Assignment:
Take the lines from the one with "How do I perform: Open" through the end of the material below and repeat them exactly, dropping every picture.

____

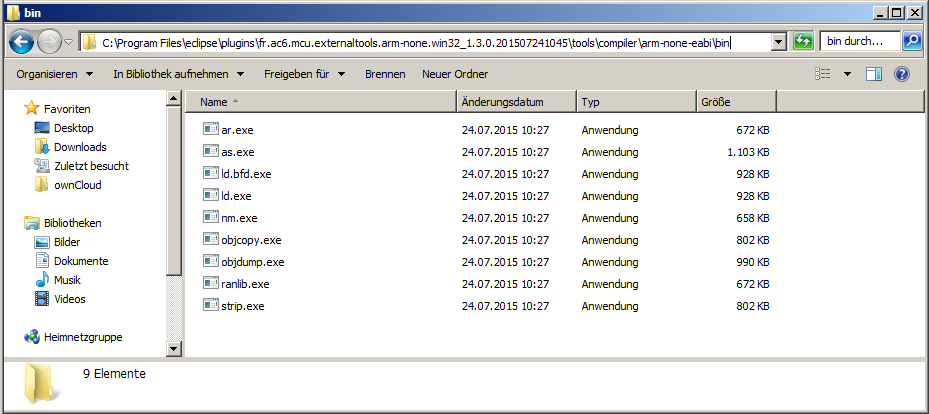Open the view options dropdown arrow
929x414 pixels.
click(x=847, y=74)
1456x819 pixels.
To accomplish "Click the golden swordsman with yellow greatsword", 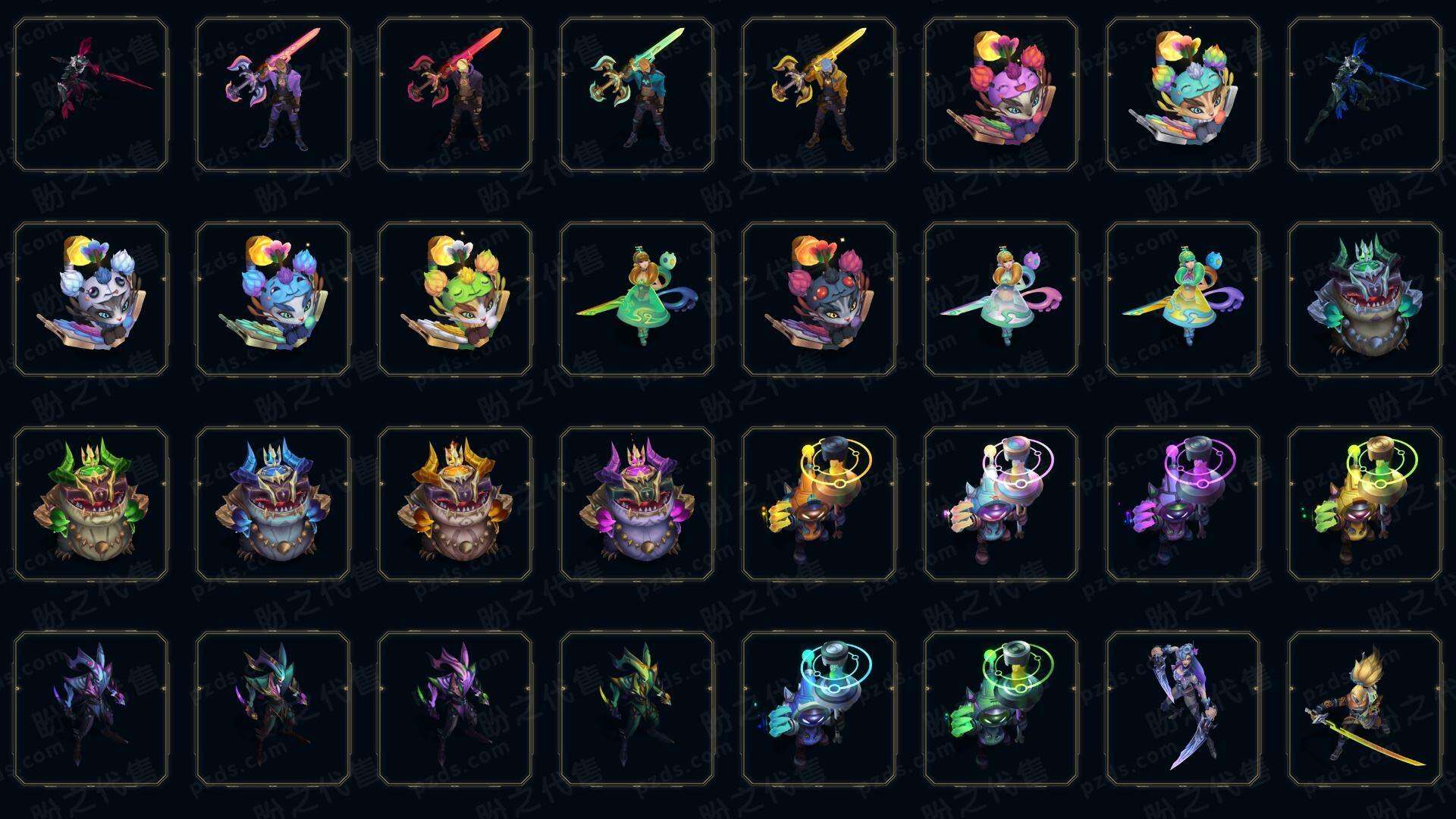I will tap(819, 95).
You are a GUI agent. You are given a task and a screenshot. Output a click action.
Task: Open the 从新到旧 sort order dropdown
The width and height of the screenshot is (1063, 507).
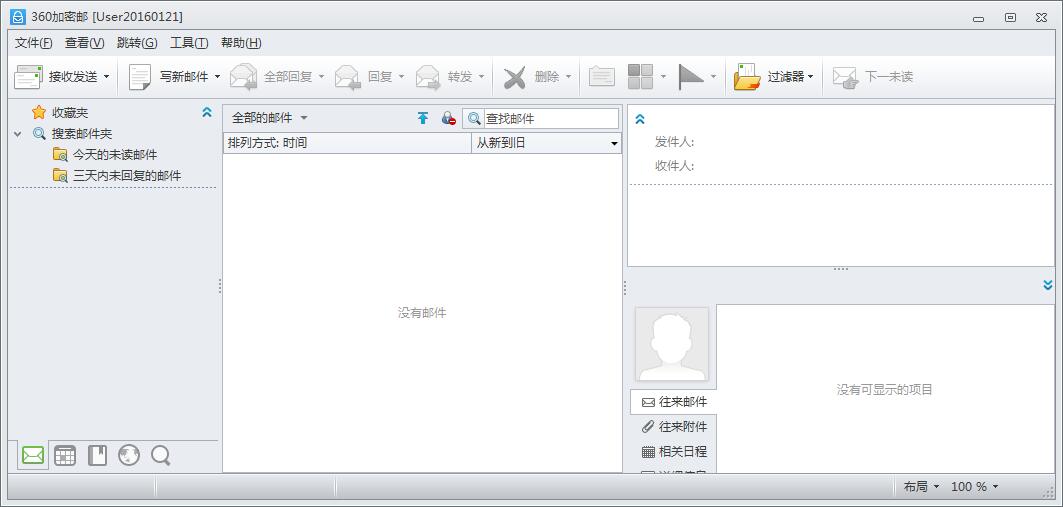coord(546,143)
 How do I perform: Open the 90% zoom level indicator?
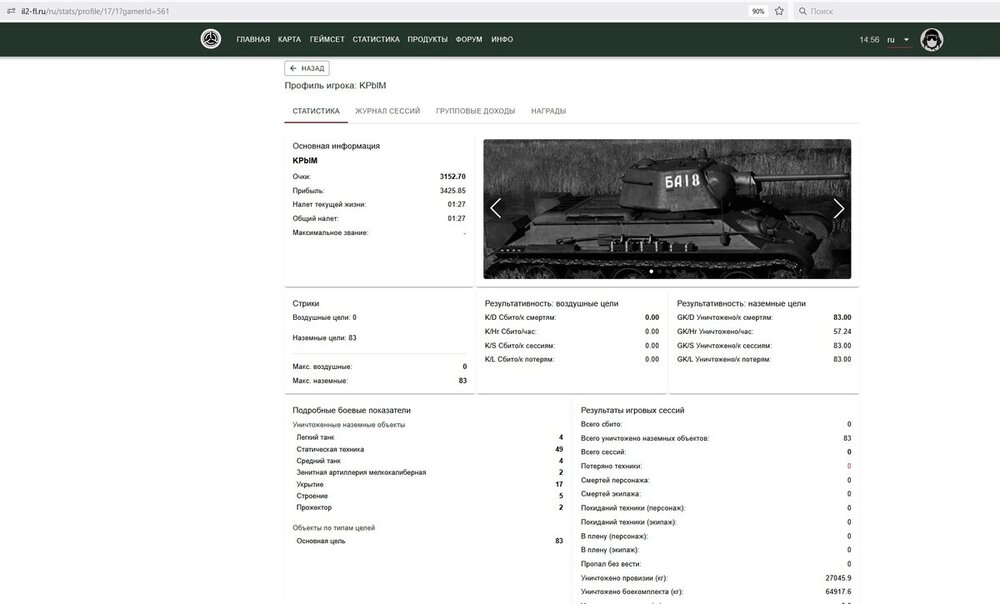click(x=758, y=11)
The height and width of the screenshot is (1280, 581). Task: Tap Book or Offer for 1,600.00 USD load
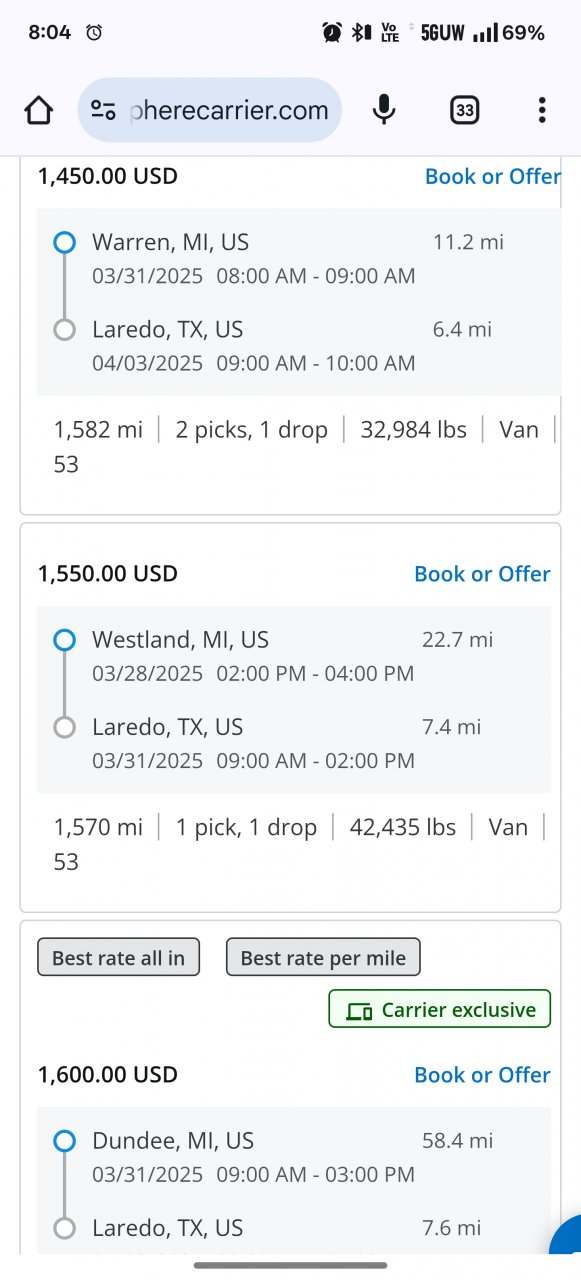(482, 1075)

____

Output of the task:
 How do I perform: Open the 90% zoom level indicator?
click(x=758, y=11)
The height and width of the screenshot is (1280, 581). Task: Tap Book or Offer for 1,600.00 USD load
(482, 1075)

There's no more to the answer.